LIST OF TASKS:
- a) In the excerpt on moving data to tables, transcribe the passage from "3. BIG_FLAT_APPL to" to "ModelParent, ManuCode, ModelDesc)".
- b) According to the excerpt on moving data to tables, what short names are used for BIG_FLAT APPLIANCE, BIG_FLAT_DEAL and BIG_FLAT_CUST?

PAGE EXCERPT:
◇ ◇ ◇ ◇ ◇

Moving Data to our Tables

Assuming reasonable data quality in our intermediate tables, we now farm the data out from our monstrous big denormalised tables to our 'normalised' tables. A summary of the data movement is:

Data Movement
Move From .. To
BIG_FLAT_APPLMANUFACTURER
BIG_FLAT_APPLCATEGORY
BIG_FLAT_APPLMODEL
BIG_FLAT_APPLPICTURE2
BIG_FLAT_APPLMODEL_PIC
BIG_FLAT_APPLFEATURE
BIG_FLAT_APPLMOD_FEATURE
BIG_FLAT_DEALPLACE
BIG_FLAT_DEAL, BIG_FLAT_CUSTTELNUM
BIG_FLAT_DEALSUPPLIER
BIG_FLAT_DEALSUPP_TEL
BIG_FLAT_DEALSUPP_AREA
BIG_FLAT_CUSTCUSTOMER
BIG_FLAT_CUSTCUST_TEL
BIG_FLAT_CUSTENQUIRY

Note that there are multiple fields for each of the above 'summary transactions'. We will examine and implement each of these transactions in a separate section below.

NOTE: In the following, to make things more legible, we will refer to BIG_FLAT APPLIANCE, BIG_FLAT_DEAL and BIG_FLAT_CUST as BFA, BFD and BFC respectively! {LOOK UP HOW TO ALIAS INTELLIGENTLY}.

  1. BIG_FLAT_APPL to MANUFACTURER
  2. This transaction seems simple. If BFA.Brand doesn't exist in the MANUFACTURER table, then create a new key (using KEYSOURCES), and insert the new brand into the MANUFACTURER table. (Ideally we should have extensive checking for mis-spelled brands, or perhaps even define the whole MANUFACTURER table upfront, and then ring bells if a new brand mysteriously pops up)!

    We will sneakily get our unique number from the unique Sequence number of the appliance!! Remember that we are doing this to keep things both simple and SQL-standard compliant, as a teaching exercise. Much later on, we'll find out more elegant ways of stamping in a unique (and sequential) number. Here goes..

    insert into MANUFACTURER (ManufacturerName, ManufacturerCode)
          select Brand, min(Seq) from BIG_FLAT_APPL group by BRAND;

    See how we used the insert command to copy from one table to another. We group by Brand to identify individual manufacturers, and then give each a unique but non-sequential number. (Clumsy!)

  3. BIG_FLAT_APPL to CATEGORY
  4. We next perform a check here that there are no erroneous fields in Category (or SubCategory, or SubSubCat). Something along the lines of:


      select Category, Brand, Model from BIG_FLAT_APPL where
             Category not in (select CatName from CATEGORY);

  5. BIG_FLAT_APPL to MODEL
  6. Here we insert the appliances into the MODEL table. There are five main components that need to be inserted into MODEL:

    Our basic approach is as follows:

    insert into MODEL
      (Price, ModelCode, ModelName, ModelParent, ManuCode, ModelDesc)

◇ ◇ ◇ ◇ ◇

PROVIDED RECORDS:
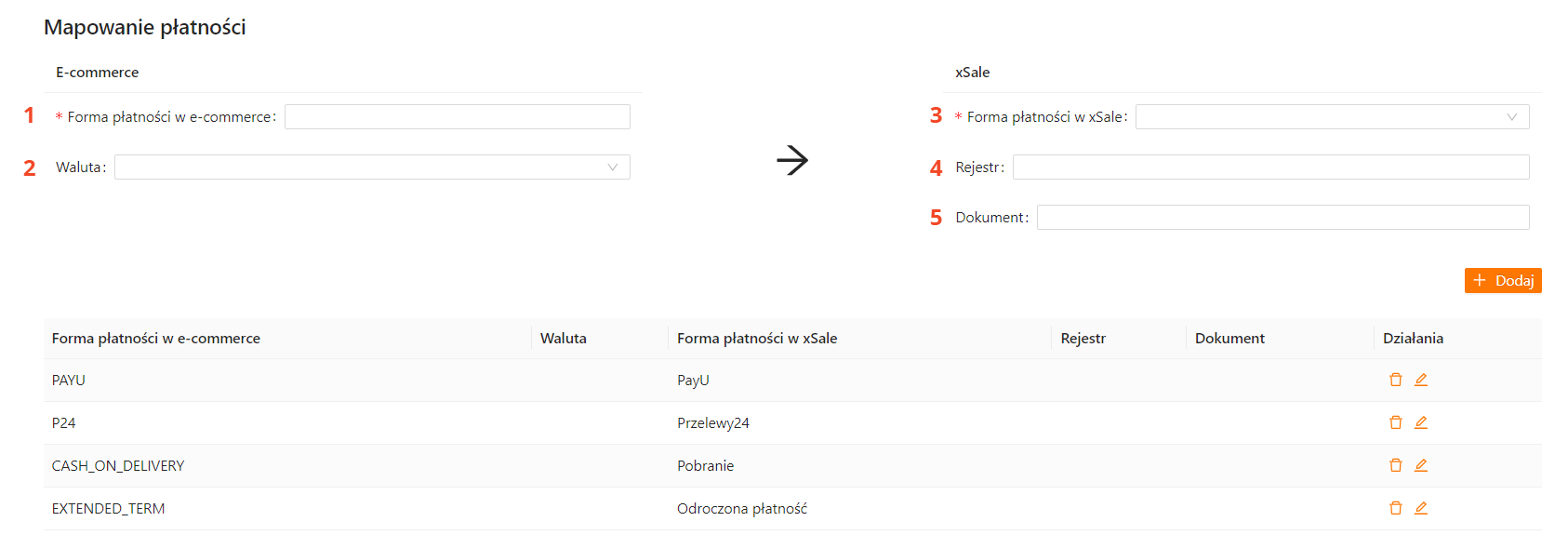Click into the Rejestr input field
Viewport: 1568px width, 548px height.
point(1270,167)

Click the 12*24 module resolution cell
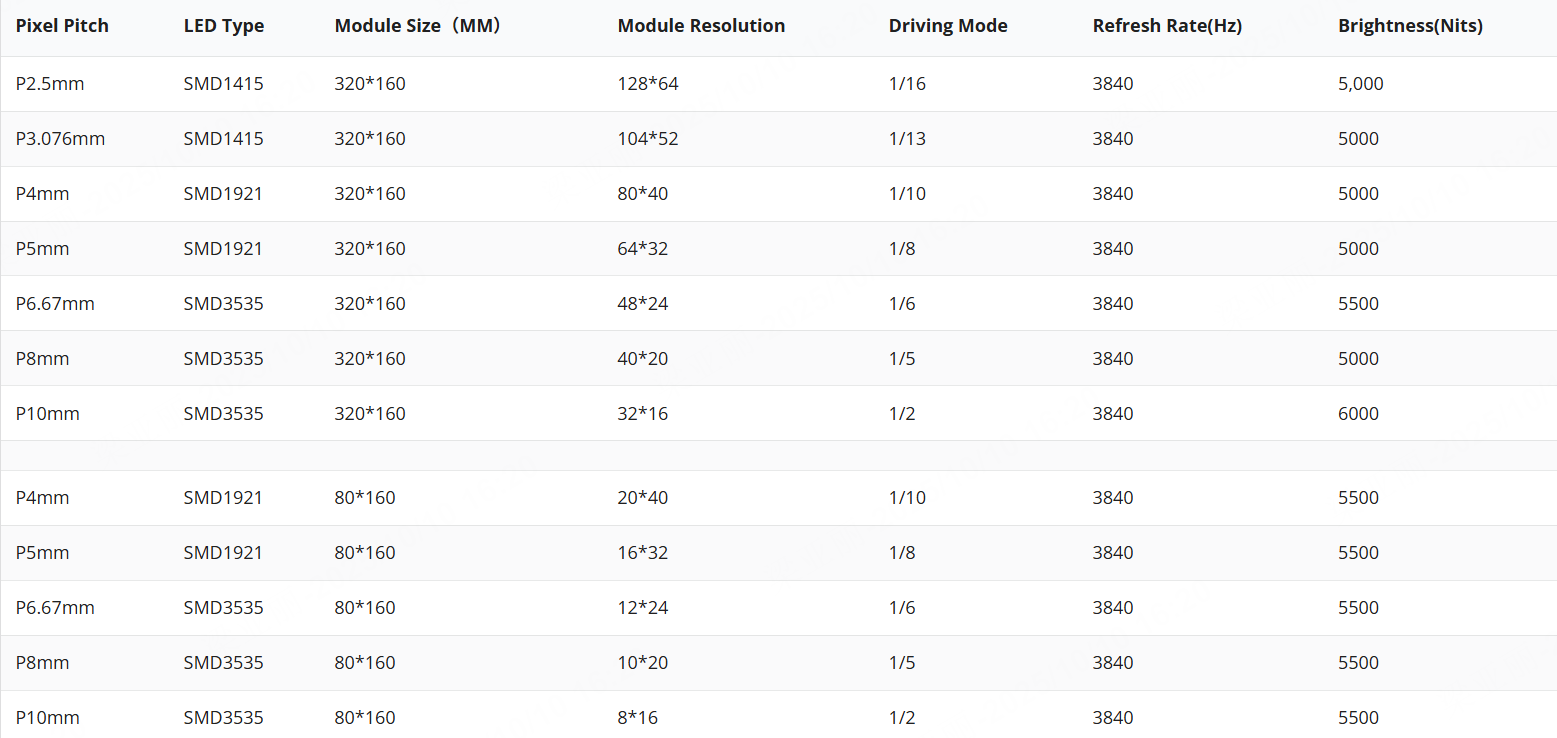(643, 608)
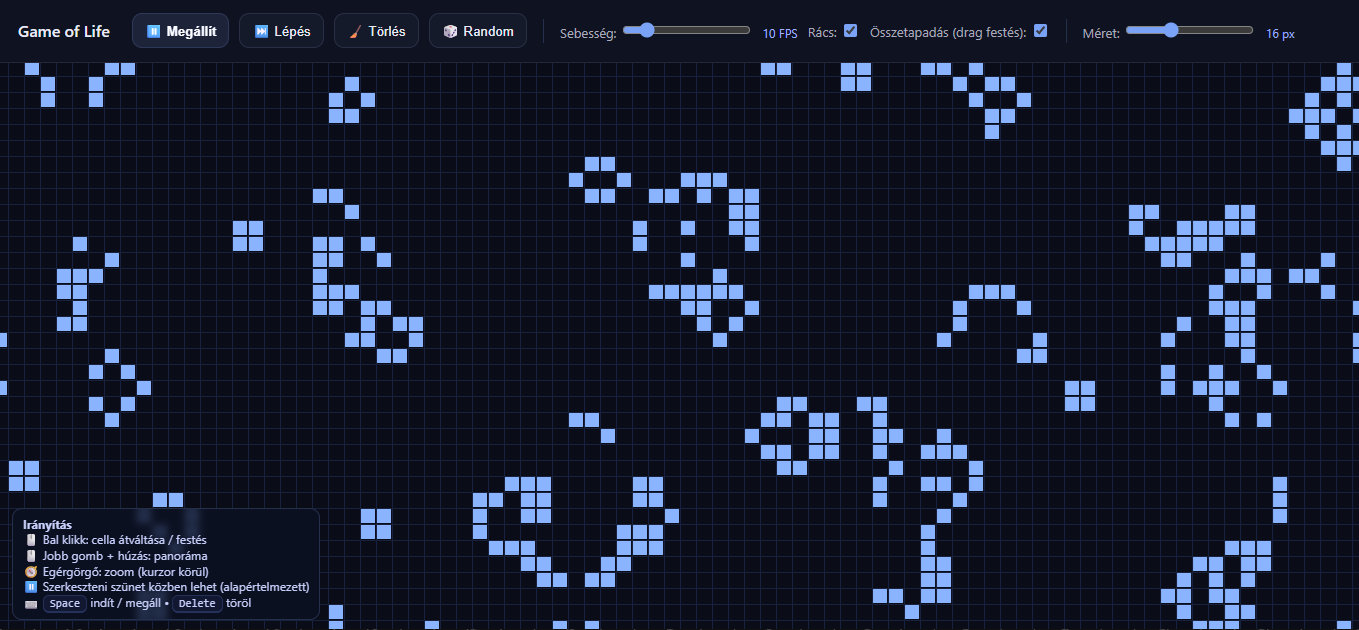Uncheck the Összetapadás (drag festés) checkbox

pos(1040,31)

◇ ◇ ◇ ◇ ◇

PER-TASK OUTPUTS:
- a)
3. BIG_FLAT_APPL to CATEGORY
  4. We next perform a check here that there are no erroneous fields in Category (or SubCategory, or SubSubCat). Something along the lines of:


      select Category, Brand, Model from BIG_FLAT_APPL where
             Category not in (select CatName from CATEGORY);

  5. BIG_FLAT_APPL to MODEL
  6. Here we insert the appliances into the MODEL table. There are five main components that need to be inserted into MODEL:

    Our basic approach is as follows:

    insert into MODEL
      (Price, ModelCode, ModelName, ModelParent, ManuCode, ModelDesc)

- b) They are called BFA, BFD and BFC, respectively.